The administrative orders entered earlier this month in Kansas federal and state courts specifically state that the delay caused by the orders will not count toward any criminal defendant’s speedy trial calculation.
The federal order relies on 18 U.S.C.A. 3161(h)(7)(A), the subsection of the federal speedy trial statute that allows a judge to exclude time upon finding that “the ends of justice served by taking such action outweigh the best interest of the public and the defendant in a speedy trial.”
The state order relies on new legislation created specifically for this situation. On March 19, 2020, Governor Laura Kelly signed into law Senate Bill Number 102, which amended Kansas’s speedy trial statute to permit the Chief Justice of the Kansas Supreme Court to “issue an order to extend or suspend any deadlines or time limitations established by statute when the chief justice determines such action is necessary to secure the health and safety of court users, staff and judicial officers.” The new legislation also provides that any such order may remain in effect for an additional 150 days after the “state of disaster emergency” has been terminated. Any matter affected by that suspension would then have to be brought before the court within 150 days after the Chief Justice’s order terminates. In addition, “any trial scheduled to occur during the time such order was in effect shall be placed back on the court schedule within 150 days.”
The practical effect of these administrative orders is that many defendants have had their cases continued by the court to an undetermined future date.
There are valid reasons for both administrative orders. It would be impossible to engage in trials as they are conducted today and follow the CDC’s social distancing guidelines. Trials must be conducted in person, in one courtroom. Trials also require several people to be present: the defendant, his or her attorney, the prosecutor, a court reporter, a judge, a bailiff, a dozen jurors, alternate jurors, and any number of witnesses. In addition, the vast majority of trials begin with a process called voir dire, during which dozens of prospective jurors are questioned and selected for service. Until the situation caused by the pandemic becomes more stabilized, each trial would present a significant risk of spreading the disease. Both federal and state courts have determined that the risk justifies curtailing an individual’s statutory speedy trial protections.
In sum, it will be difficult to lodge challenges to these delays on the basis of statutory speedy trial. However, that does not prevent all arguments that the COVID-19 shutdown has violated the rights of the accused. Remember we mentioned that defendants have constitutional speedy trial rights in addition to statutory speedy trial rights? A criminal defendant’s constitutional speedy trial rights cannot be changed by administrative orders or new legislation. They may be key to ensuring defendants are not prejudiced by court delays.

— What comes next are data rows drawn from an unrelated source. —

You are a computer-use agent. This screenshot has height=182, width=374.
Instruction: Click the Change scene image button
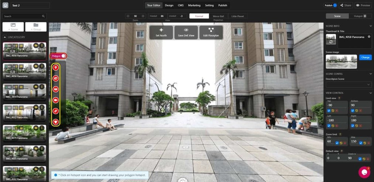(365, 57)
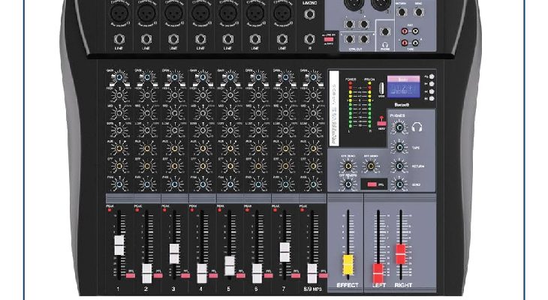Click the channel 3 white fader cap
This screenshot has width=548, height=300.
click(x=173, y=254)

To analyze whether a defendant’s constitutional right to speedy trial has been violated, courts consider a set of four criteria, known as the Barker factors. Those factors are:
The length of the delay,
The reason for the delay,
The defendant’s assertion of their right to a speedy trial, and
Prejudice to the defendant.
Barker v. Wingo, 407 U.S. 514, 533-34 (1972).
Courts typically focus the most on whether or not the defendant was seriously prejudiced by the delay. While constitutional speedy trial victories are not common, this is the time to pursue them—or, at least, lay the foundation for later challenges.

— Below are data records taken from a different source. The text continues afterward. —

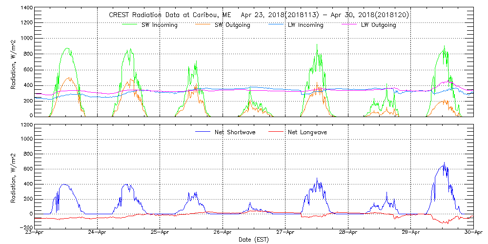The width and height of the screenshot is (488, 244).
Task: Select the 'LW Outgoing' legend label
Action: [378, 25]
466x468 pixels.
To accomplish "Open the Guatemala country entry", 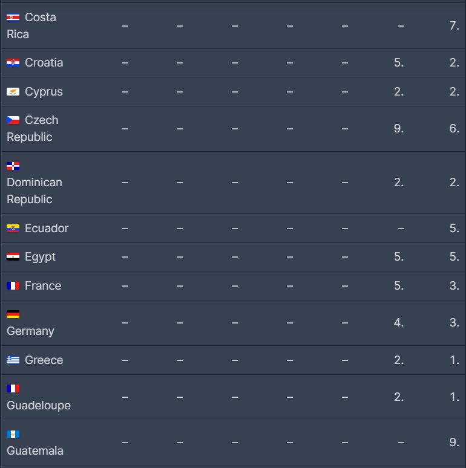I will pos(35,451).
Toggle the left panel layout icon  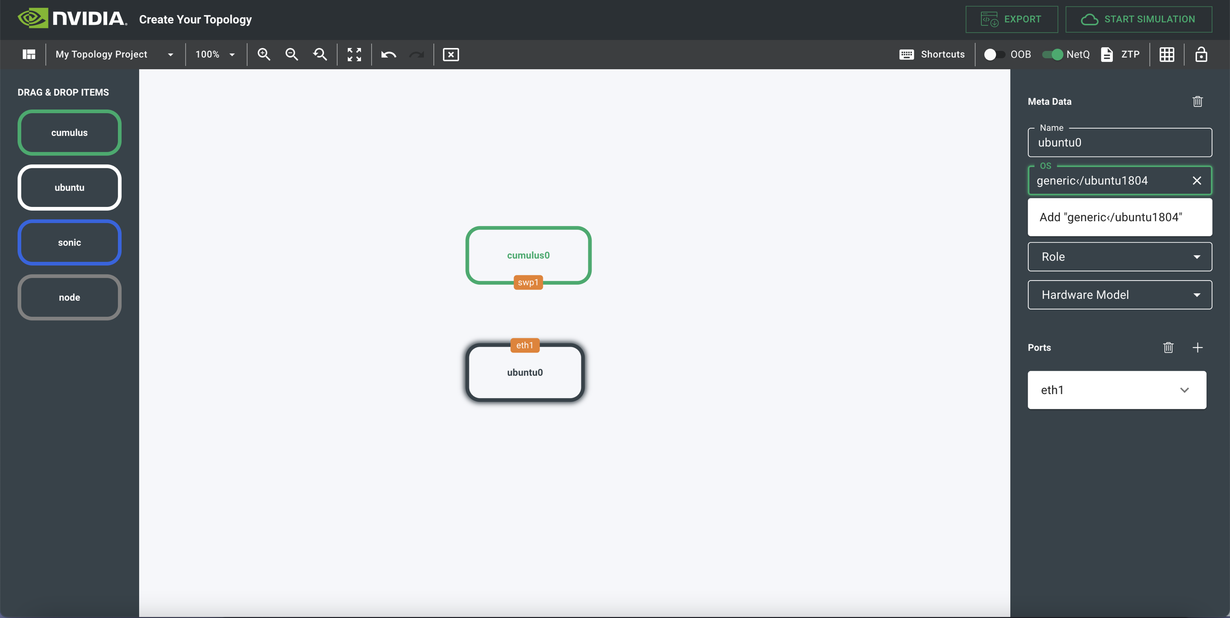click(29, 54)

In the past few weeks, we have heard the expression “unprecedented times” more times than we can count. But this is truly a new situation in the justice system. Undoubtedly, certain individuals will have their cases adversely affected by the delay, but the orders do not stop an argument that their constitutional speedy trial rights were violated.
For now, the best course of action for defense attorneys is to do everything possible to position your cases to make compelling Barker arguments when the courts reopen. And, of course, wash your hands.